Text block
::::::::::

Evolution of the Artifact

Source

gilles.montambaux.com/files/histoire-physique/Boltzmann-1872-anglais.pdf

Version 1.0

The Static Reconstruction (Modern LaTeX)

Baseline translation · JSON-LD

Version 2.0

The Collaborative Revision (Gemini & DeepSeek)

Fixing truncations · CSS logic

Version 3.0

The Collaborative Revision (Claude & DeepSeek)

Quality improvement

Version 4.0

The Collaborative Revision (ChatGPT & Everyone)

Syntax polished

Version 5.0

The Collaborative Revision (Kimi 2.5 & Everyone)

Creative expansion

Final Artifact

The Interrogatable Reader's Companion

Live variables · Born weaned

• • •

Implications

The result is a self-contained HTML document that renders Boltzmann's proof with interactive annotation. Every √k can be interrogated. The maximum-entropy principle, buried in 1872 and only formalized in 1957, is surfaced.

This demonstrates that composition and curation can be effectively separated. The curator supplied the domain knowledge to recognize when a glossary entry was wrong and the stubbornness to reject output until it met the standard.

Full disclosure: directed, flattered, complained, switched languages when a model stalled, told jokes, and on at least one occasion yelled. Getting the models to converse with each other’s output was the decisive move, and the human temperature was never neutral. Tepid in, tepid out, the curator sets the conditions of response.

The companion document accompanies this letter as a demonstration artifact. It uses external dependencies which will be vendored to a zero-dependency form.

The author is a botanist. Any errors in the physics are the models'. Any errors in the plants are his.

Timothy M. Jones, Ph.D. TJID3 Research · Cleveburg, Ohio

• • •

::::::::::

Supplied records
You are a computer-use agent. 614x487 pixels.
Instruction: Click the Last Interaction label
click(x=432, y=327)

::::::::::

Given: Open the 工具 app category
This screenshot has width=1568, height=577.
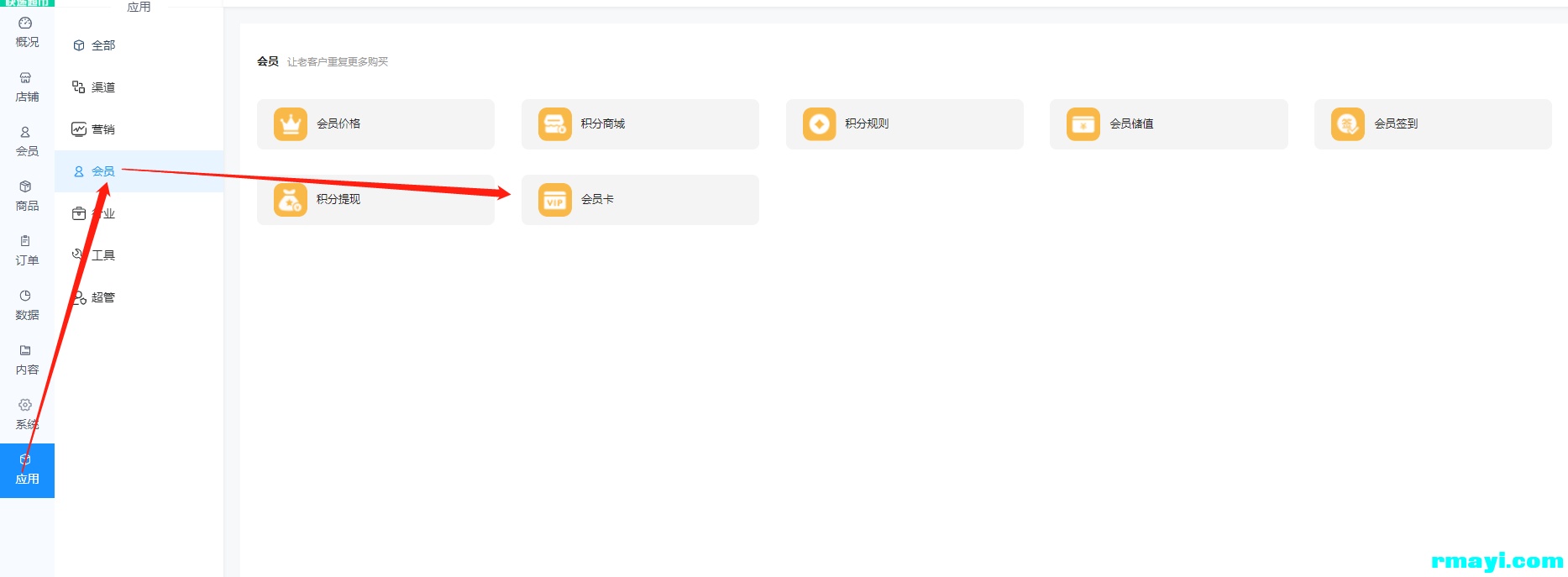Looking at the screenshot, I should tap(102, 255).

::::::::::

What to work on
Copy out the passage of the artifact-history text above between "Fixing truncations ·" and "(ChatGPT & Everyone)", inclusive.

Written reply
Fixing truncations · CSS logic

Version 3.0

The Collaborative Revision (Claude & DeepSeek)

Quality improvement

Version 4.0

The Collaborative Revision (ChatGPT & Everyone)